The most common scenario where all this is wired together is in exposing Rust functions as SQL functions with #[pg_extern]. Imagine you've created a function called strlen() that, given a String returns its length...

rust

fn strlen(input: String) -> i64 {
    input.len() as i64  // postgres doesn't support unsigned ints -- irrelevant implementation detail
}

... and you want this to be exposed as a SQL function. To do so you simply add the #[pg_extern] annotation:

rust

#[pg_extern]
fn strlen(input: String) -> i64 {
    input.len() as i64  // postgres doesn't support unsigned ints -- irrelevant implementation detail
}

Now, you've got a function you can use via sql:

sql

[postgres] # SELECT strlen('hello, world');

At compile time, pgrx has rewritten this strlen function to look more like the below.

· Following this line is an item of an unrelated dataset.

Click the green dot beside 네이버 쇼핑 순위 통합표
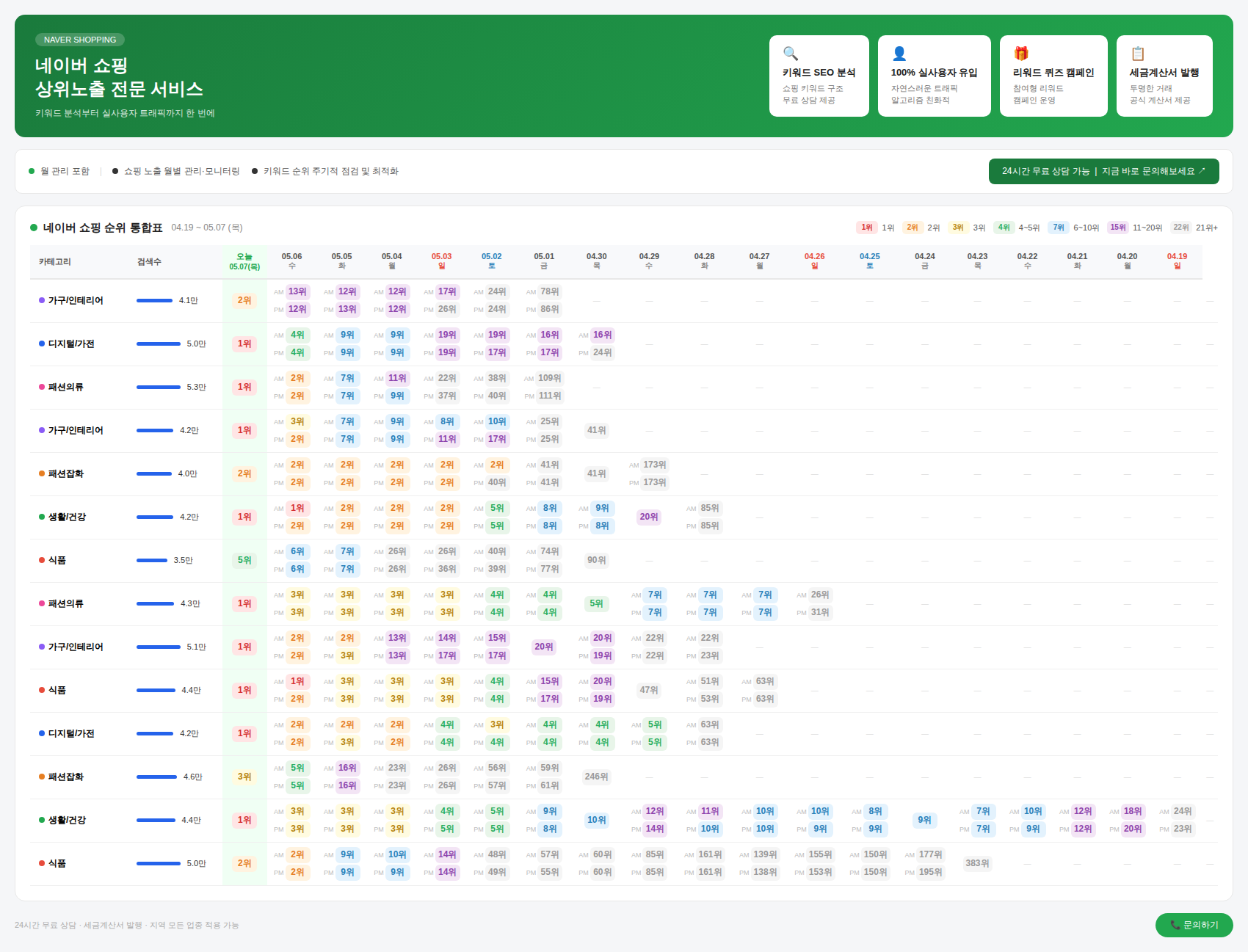This screenshot has height=952, width=1248. pyautogui.click(x=34, y=228)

It's not exactly this, but the exact code is an implementation detail subject to change...

rust

extern "C" fn strlen(input: String) -> i64 {
    pgrx_extern_c_guard(|| input.len() as i64)
}

Lets say you have another function that, for some unknown reason, wants to open and then close a relation (table):

rust

use std::time::Duration;

#[pg_extern]
fn rel_open_close(oid: pg_sys::Oid) {
    struct Foo;
    impl Drop for Foo {
        fn drop(&mut self) {
            eprintln!("Foo got dropped");
        }
    }

    unsafe {
        let _foo = Foo;
        let rel = pg_sys::relation_open(oid, pg_sys::AccessShareLock);
        
        std::thread::sleep(Duration::from_secs(10));    // this is just an example
        
        pg_sys::relation_close(rel, pg_sys::AccessShareLock);
        
        // `_foo` should drop() here
    }
}

You can imagine that the above gets "expanded", at compile time, into something similar to:

rust

use std::time::Duration;

extern "C" fn rel_open_close(oid: pg_sys::Oid) {
    pgrx_extern_c_guard(|| {
        struct Foo;
        impl Drop for Foo {
            fn drop(&mut self) {
                eprintln!("Foo got dropped");
            }
        }

        unsafe {
            extern "C" {
                fn relation_open(oid: pg_sys::Oid, lmode: pg_sys::LOCKMODE) -> *mut pg_sys::RelationData;
            }
            let rel = pg_guard_ffi_boundary(|| relation_open(oid, pg_sys::AccessShareLock));
            
            std::thread::sleep(Duration::from_secs(10));    // this is just an example

            extern "C" {
                fn relation_close(rel: pg_sys::RelationData, lmode: pg_sys::LOCKMODE);
            }
            pg_guard_ffi_boundary(|| relation_close(rel, pg_sys::AccessShareLock));

            // `_foo` should drop() here
        }
    })
}

Combined, we're ensuring that if any of the Postgres functions (relation_open/relation_close) raise an ERROR (say, due to an invalid Oid value), pg_guard_ffi_boundary will catch that and convert into a Rust panic. Then ultimately, the top-level pgrx_extern_c_guard call will convert it back into a Postgres ERROR once the Rust stack has properly unwound and drop impls have been called.